Member of the Ceylon Parliament for Gampola
- In office 1952–1956
- Preceded by: R. S. Pelpola
- Succeeded by: R. S. Pelpola

Deputy Chairman of Committees
- In office 9 June 1952 – 18 February 1956
- Preceded by: T. Ramalingam
- Succeeded by: R. S. Pelpola

Personal details
- Born: Manikka Wadu Richard de Silva 18 November 1900 Ambalangoda, Ceylon
- Party: United National Party
- Children: Iranee (daughter)
- Occupation: Lawyer, politician

= M. W. R. de Silva =

Sri Lankan lawyer (born 1900)

Manikka Wadu Richard de Silva (18 November 1900 - ?) was a Ceylonese
lawyer and politician.

Manikka Wadu Richard de Silva was born on 18 November 1900 in Ambalangoda, Ceylon. He served as the president of Youth Buddhist Association of Gampola, and in 1942 was a founding member of the Law Society of Ceylon.

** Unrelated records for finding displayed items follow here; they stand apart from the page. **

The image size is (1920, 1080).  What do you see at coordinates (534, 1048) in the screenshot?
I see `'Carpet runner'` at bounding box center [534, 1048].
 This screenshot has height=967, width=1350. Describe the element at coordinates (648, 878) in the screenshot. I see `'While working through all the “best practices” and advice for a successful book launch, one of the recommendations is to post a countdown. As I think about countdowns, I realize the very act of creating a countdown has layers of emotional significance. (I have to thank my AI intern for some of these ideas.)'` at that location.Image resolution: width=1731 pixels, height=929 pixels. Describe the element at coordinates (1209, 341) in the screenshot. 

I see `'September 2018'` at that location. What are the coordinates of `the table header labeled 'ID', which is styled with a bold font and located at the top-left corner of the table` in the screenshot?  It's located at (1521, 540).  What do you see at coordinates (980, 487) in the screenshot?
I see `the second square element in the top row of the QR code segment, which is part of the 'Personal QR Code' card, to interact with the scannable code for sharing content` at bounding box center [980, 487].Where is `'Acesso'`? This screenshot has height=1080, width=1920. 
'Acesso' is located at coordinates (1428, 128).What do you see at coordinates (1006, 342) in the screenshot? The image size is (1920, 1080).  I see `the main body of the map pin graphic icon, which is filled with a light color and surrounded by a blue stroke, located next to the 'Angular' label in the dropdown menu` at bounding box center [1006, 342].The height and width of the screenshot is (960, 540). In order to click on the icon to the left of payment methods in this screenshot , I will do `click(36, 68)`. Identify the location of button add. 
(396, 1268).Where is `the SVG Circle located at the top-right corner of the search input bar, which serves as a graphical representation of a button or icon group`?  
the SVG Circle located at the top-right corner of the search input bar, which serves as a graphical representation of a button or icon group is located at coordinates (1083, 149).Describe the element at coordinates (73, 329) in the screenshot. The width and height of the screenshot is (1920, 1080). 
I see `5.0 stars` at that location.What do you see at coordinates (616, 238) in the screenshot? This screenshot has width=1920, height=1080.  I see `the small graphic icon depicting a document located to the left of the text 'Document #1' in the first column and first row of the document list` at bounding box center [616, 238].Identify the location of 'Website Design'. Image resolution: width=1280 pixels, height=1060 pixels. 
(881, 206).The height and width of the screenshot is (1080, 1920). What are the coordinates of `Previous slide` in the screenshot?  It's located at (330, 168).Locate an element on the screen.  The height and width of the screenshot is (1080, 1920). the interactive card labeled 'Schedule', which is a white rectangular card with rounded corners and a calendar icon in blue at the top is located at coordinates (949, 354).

De Silva ran as the United National Party candidate in the seat of Gampola at the 2nd parliamentary election, held between 24 May 1952 and 30 May 1952. He defeated both the Sri Lanka Freedom Party candidate, P. M. Jayasena, and the sitting member, R. S. Pelpola, polling 7,950 votes (43% of the total vote) against their 5,313 votes and 2,352 votes respectively. He was subsequently elected Deputy Chairman of Committees, a position he retained until February 1956.

He contested the 3rd parliamentary election, held between 5 April 1956 and 10 April 1956, but failed to retain his seat, losing to Pelpola, who ran as the Sri Lanka Freedom Party candidate, 4,302 votes to 13,143 votes.